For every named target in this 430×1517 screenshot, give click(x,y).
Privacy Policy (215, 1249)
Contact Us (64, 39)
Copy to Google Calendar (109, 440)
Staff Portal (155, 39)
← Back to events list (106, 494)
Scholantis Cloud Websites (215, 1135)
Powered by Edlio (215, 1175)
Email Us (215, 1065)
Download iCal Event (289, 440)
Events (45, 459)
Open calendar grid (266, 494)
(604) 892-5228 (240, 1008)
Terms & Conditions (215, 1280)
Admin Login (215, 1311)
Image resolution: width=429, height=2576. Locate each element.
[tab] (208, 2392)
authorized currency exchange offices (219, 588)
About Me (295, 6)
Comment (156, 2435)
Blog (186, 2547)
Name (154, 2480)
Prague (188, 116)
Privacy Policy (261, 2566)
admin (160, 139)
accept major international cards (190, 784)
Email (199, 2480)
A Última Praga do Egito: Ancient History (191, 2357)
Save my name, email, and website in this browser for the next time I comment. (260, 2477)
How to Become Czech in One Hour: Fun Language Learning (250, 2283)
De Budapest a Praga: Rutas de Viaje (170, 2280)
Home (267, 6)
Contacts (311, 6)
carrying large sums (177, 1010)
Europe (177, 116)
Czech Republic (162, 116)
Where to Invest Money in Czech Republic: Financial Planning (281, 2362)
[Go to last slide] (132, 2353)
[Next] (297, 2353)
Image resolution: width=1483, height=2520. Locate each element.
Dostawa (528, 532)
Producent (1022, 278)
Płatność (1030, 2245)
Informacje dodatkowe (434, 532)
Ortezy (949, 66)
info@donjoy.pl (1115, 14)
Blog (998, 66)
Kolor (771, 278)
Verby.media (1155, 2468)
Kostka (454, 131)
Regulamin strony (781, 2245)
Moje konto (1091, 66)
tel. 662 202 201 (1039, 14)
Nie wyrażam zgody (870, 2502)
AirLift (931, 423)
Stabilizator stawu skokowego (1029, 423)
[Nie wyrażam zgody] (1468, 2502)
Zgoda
_ _ _ _
§ WHAT YOU HAVE TO DO:
Down to the last line, retype the entries above exactly.

§ OUTPUT FOR THIS EXERCISE:
For every named target in this 430×1517 screenshot, give click(x,y).
Privacy Policy (215, 1249)
Contact Us (64, 39)
Copy to Google Calendar (109, 440)
Staff Portal (155, 39)
← Back to events list (106, 494)
Scholantis Cloud Websites (215, 1135)
Powered by Edlio (215, 1175)
Email Us (215, 1065)
Download iCal Event (289, 440)
Events (45, 459)
Open calendar grid (266, 494)
(604) 892-5228 (240, 1008)
Terms & Conditions (215, 1280)
Admin Login (215, 1311)
Image resolution: width=429, height=2576. Locate each element.
[tab] (208, 2392)
authorized currency exchange offices (219, 588)
About Me (295, 6)
Comment (156, 2435)
Blog (186, 2547)
Name (154, 2480)
Prague (188, 116)
Privacy Policy (261, 2566)
admin (160, 139)
accept major international cards (190, 784)
Email (199, 2480)
A Última Praga do Egito: Ancient History (191, 2357)
Save my name, email, and website in this browser for the next time I comment. (260, 2477)
How to Become Czech in One Hour: Fun Language Learning (250, 2283)
De Budapest a Praga: Rutas de Viaje (170, 2280)
Home (267, 6)
Contacts (311, 6)
carrying large sums (177, 1010)
Europe (177, 116)
Czech Republic (162, 116)
Where to Invest Money in Czech Republic: Financial Planning (281, 2362)
[Go to last slide] (132, 2353)
[Next] (297, 2353)
Image resolution: width=1483, height=2520. Locate each element.
Dostawa (528, 532)
Producent (1022, 278)
Płatność (1030, 2245)
Informacje dodatkowe (434, 532)
Ortezy (949, 66)
info@donjoy.pl (1115, 14)
Blog (998, 66)
Kolor (771, 278)
Verby.media (1155, 2468)
Kostka (454, 131)
Regulamin strony (781, 2245)
Moje konto (1091, 66)
tel. 662 202 201 (1039, 14)
Nie wyrażam zgody (870, 2502)
AirLift (931, 423)
Stabilizator stawu skokowego (1029, 423)
[Nie wyrażam zgody] (1468, 2502)
Zgoda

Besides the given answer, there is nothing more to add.